- **Stored records**:
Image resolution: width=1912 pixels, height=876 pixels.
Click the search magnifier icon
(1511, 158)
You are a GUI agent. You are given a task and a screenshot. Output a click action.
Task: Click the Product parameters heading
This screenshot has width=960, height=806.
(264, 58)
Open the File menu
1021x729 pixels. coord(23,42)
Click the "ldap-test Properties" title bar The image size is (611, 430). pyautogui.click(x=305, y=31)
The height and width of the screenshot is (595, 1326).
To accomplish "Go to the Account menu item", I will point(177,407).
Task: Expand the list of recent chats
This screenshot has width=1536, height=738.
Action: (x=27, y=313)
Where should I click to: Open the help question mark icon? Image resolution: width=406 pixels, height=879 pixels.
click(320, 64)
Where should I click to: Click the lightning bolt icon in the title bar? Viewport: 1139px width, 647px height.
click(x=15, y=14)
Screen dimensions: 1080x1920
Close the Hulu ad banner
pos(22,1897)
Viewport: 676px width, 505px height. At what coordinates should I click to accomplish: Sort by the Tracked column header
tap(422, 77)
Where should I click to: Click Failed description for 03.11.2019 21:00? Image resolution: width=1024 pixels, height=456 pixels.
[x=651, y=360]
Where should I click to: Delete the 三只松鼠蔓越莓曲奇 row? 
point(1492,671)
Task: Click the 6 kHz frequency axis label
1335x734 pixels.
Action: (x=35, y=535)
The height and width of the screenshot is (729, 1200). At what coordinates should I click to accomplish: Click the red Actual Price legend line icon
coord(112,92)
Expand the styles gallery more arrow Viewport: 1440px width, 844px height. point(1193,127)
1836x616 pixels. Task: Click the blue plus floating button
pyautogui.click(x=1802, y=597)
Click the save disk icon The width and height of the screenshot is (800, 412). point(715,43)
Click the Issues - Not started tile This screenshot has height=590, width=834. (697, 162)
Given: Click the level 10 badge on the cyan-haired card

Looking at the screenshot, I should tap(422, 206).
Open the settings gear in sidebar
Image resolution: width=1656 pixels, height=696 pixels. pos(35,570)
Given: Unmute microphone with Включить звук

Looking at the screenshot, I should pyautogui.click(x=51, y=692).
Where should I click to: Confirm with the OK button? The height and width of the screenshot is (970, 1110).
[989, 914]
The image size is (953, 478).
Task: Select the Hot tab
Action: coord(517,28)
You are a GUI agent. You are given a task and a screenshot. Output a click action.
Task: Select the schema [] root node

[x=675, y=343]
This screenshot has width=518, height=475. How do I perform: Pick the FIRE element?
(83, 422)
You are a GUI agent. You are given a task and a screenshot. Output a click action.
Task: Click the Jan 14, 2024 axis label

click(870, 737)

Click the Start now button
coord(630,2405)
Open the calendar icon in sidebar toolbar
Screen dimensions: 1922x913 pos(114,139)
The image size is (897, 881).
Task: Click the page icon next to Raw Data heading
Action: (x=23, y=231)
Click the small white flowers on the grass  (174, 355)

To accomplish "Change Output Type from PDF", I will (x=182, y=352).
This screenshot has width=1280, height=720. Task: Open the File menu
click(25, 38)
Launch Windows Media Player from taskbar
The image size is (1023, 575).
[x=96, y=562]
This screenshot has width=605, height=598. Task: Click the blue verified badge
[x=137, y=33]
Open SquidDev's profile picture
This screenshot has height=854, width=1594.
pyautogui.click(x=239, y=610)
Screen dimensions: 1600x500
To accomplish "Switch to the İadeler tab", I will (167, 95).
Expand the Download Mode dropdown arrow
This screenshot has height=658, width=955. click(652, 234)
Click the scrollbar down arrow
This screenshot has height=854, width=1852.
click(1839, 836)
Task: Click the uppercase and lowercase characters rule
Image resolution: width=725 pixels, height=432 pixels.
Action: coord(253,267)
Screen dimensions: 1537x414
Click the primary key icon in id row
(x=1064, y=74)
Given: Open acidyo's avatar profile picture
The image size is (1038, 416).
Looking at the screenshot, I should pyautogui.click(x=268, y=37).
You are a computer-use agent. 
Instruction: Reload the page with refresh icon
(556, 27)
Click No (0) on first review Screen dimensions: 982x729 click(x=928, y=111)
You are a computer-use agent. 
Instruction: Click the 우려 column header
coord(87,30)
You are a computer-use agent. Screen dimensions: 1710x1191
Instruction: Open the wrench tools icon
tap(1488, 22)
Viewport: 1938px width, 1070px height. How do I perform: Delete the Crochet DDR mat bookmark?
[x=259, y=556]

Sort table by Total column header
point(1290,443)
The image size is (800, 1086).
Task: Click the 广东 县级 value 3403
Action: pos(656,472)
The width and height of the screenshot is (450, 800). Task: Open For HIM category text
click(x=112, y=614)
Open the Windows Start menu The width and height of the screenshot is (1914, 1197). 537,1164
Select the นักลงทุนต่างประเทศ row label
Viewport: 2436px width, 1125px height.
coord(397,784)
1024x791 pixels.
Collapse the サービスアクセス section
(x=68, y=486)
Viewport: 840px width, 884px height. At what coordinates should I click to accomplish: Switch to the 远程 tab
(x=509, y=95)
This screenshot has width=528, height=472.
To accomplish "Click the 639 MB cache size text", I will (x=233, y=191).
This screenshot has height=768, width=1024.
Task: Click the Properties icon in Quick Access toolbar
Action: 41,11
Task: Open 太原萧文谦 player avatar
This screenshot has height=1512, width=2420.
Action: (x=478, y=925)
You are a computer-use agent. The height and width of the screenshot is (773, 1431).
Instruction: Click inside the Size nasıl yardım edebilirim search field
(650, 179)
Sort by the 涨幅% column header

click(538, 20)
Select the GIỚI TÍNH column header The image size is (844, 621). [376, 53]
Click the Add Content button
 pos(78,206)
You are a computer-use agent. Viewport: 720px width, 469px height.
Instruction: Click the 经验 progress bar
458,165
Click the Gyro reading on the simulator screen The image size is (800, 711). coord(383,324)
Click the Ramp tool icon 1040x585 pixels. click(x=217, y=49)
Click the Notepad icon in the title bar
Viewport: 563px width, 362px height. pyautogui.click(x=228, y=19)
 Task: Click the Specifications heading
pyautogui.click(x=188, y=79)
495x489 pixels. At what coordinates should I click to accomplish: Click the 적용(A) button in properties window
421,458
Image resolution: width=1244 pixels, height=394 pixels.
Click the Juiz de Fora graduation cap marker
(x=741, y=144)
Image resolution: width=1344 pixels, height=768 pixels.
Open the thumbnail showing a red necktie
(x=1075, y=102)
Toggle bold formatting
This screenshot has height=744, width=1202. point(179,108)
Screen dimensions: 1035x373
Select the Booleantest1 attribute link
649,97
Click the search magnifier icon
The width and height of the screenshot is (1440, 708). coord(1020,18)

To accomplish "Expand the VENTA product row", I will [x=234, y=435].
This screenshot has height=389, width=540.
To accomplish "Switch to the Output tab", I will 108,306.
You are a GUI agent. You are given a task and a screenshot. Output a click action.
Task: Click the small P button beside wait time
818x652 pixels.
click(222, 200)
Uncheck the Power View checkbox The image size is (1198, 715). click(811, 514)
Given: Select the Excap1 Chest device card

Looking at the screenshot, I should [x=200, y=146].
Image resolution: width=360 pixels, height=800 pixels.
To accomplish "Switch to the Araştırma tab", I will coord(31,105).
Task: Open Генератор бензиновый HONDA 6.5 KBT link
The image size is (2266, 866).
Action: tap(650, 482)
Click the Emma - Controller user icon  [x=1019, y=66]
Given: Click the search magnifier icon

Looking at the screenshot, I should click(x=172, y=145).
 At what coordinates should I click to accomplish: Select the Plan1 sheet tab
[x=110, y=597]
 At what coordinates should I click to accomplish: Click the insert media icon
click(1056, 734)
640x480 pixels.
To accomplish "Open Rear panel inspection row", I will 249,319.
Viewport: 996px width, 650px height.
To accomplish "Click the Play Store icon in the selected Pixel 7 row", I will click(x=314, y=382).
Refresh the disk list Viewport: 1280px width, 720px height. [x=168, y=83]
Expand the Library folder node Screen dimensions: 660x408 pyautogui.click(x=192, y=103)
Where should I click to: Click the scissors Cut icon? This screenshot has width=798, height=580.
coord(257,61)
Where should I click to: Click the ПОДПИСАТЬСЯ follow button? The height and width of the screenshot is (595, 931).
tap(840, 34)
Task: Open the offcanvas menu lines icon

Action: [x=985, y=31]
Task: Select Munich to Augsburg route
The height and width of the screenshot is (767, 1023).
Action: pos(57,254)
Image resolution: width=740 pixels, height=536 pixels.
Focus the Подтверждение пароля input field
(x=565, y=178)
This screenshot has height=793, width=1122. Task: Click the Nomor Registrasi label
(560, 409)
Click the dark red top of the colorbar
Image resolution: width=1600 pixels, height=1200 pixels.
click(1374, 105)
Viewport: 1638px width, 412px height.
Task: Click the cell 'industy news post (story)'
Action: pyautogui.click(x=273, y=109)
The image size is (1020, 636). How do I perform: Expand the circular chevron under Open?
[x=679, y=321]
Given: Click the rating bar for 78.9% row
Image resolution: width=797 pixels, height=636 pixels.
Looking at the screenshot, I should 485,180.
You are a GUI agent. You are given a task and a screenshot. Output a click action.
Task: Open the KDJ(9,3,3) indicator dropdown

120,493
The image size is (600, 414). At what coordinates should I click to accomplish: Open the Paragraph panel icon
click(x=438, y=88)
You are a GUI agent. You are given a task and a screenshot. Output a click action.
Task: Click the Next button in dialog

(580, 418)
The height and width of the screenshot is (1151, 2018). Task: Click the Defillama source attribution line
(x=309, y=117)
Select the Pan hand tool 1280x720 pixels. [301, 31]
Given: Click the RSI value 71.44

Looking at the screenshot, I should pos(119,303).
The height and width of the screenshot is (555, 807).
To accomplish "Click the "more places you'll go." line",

- **THE PROBLEM**: Copy the lines above exactly, from the very first through the one containing "Task: Click the Product parameters heading", and include no other line.

- **ANSWER TO THIS TASK**:
Image resolution: width=1912 pixels, height=876 pixels.
Click the search magnifier icon
(1511, 158)
You are a GUI agent. You are given a task and a screenshot. Output a click action.
Task: Click the Product parameters heading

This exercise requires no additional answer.